Robert can't help but agree. 

"Do you know when the word infatuation originated?" Rebecca says. 

"No," Robert says, answering for them both. 

"In the Middle Ages," she says. "That particular period of time was a dark period for a lot of things, also for the word soulmate. It was counterproductive to feel attraction to the same sex when there is a plague wiping you out. So, words like infatuation came about and soulmate and true love vanished. But it doesn't change the fact that infatuation is an impulse based on attraction. So Aaron, what attracted you to Robert?" 

"He came onto me," Aaron says spitefully. 

"Not what I asked," Rebecca says. 

Robert admires her directness, cutting through shite that both he and Aaron are masters of. 

"His stubbornness," he speaks up instead, watching Aaron and Rebecca's staring match coming to an end. Robert can't tell Rebecca about raiding his own home, trying to earn the approval of a man that was at once his boss, then his father-in-law. Now Lawrence is nothing, nothing but an adversary that he has an inkling is going to be formidable. Aaron proved himself that day and the days after, stubborn in his principles and loyal to what he thought was right. 

"He doesn't let me get away with things," he says truthfully and it feels nice coming out of his mouth. "He's loyal, sarcastic... he's got a best friend who doesn't give a toss about him, but Aaron, he's always there, always giving him support. Adam doesn't deserve that kind of love." 

"Are you jealous of this Adam?" Rebecca asks. 

"Aaron deserves someone who will love him back," Robert says and looks at Aaron. "Adam is a big dump lump..." 

"Shut up about Adam!" Aaron shouts and they both shiver uncomfortably as a stab of pain shoots through them. 

Rebecca gives them both a stern look. "Let's leave Adam out for now. I'm curious, Robert. What kind of love do you believe Aaron deserves?" 

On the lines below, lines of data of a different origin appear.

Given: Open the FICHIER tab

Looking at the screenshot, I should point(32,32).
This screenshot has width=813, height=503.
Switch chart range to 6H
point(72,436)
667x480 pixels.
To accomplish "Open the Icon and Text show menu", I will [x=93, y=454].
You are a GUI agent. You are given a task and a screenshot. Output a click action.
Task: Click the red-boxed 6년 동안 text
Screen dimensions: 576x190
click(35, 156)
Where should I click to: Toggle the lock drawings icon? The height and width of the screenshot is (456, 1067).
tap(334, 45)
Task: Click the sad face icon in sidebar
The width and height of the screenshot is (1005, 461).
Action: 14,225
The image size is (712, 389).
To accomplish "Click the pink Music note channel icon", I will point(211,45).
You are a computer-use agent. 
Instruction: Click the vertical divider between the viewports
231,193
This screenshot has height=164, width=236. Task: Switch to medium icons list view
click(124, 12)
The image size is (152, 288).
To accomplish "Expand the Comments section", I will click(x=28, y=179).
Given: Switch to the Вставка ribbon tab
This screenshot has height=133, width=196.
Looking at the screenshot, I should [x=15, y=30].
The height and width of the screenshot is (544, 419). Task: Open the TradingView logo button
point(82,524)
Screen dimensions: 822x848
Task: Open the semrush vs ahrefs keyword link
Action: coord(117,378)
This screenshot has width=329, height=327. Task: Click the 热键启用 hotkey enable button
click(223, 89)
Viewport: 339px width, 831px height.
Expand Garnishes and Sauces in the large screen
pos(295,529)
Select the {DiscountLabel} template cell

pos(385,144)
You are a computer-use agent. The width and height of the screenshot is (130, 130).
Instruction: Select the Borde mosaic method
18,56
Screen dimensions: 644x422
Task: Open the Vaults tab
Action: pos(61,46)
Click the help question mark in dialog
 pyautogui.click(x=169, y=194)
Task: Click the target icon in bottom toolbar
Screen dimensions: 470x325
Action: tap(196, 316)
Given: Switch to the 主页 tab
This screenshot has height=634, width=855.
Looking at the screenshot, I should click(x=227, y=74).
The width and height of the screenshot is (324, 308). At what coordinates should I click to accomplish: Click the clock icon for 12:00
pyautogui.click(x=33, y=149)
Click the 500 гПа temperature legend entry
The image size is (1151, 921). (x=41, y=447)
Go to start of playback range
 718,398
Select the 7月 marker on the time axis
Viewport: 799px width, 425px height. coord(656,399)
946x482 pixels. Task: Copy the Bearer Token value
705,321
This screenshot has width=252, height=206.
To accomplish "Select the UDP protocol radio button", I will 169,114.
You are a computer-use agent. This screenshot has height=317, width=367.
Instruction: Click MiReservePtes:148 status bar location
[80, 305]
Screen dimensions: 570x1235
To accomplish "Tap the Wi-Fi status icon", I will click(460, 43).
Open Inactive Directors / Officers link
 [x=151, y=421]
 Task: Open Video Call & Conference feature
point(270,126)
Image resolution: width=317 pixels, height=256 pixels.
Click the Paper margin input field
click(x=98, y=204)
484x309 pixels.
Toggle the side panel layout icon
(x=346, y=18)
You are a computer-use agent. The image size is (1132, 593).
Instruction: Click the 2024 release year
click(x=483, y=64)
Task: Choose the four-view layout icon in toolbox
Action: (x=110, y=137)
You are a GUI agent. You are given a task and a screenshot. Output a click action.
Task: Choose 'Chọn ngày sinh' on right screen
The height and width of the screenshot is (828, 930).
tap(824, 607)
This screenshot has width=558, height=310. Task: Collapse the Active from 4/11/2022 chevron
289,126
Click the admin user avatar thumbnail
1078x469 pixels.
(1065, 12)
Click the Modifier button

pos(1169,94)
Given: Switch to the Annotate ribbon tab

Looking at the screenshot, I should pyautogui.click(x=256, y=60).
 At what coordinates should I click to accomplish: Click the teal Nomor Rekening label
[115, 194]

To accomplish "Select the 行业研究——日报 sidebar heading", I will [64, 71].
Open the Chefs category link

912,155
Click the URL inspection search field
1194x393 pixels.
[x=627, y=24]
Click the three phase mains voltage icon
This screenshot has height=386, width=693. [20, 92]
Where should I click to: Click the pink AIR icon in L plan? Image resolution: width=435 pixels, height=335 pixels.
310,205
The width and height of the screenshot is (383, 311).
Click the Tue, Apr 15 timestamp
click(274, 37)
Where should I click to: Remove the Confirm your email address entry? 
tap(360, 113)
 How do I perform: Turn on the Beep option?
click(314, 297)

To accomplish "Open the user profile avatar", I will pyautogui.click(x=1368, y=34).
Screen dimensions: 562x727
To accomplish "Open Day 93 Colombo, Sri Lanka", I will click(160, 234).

Robert stares at an angry looking Aaron until he sits down again, crossing his arms in defiance. "What do you want me to say?" he asks Rebecca. 

"Anything you want," she urges and he sighs. 

"Someone who is loyal," he finally settles on. 

Aaron looks interested and probably despite himself. 

"You don't consider yourself loyal?" she asks. 

"I was married until two weeks ago. I haven't been loyal to him at all," Robert tells her. 

"You're not married anymore?" Aaron asks surprised. 

Robert shakes his head no.

"Due to the nature of the soulbond, any previous marriages must absolved immediately when the bond first shows signs of existing. It's the law," Rebecca helpfully says. 

"I wanted to throw up every time I got near her," Robert adds. "I kept dreaming about going down to absolve the marriage and... and I think I would have done it if this hadn't happened. I think I would have gotten there." 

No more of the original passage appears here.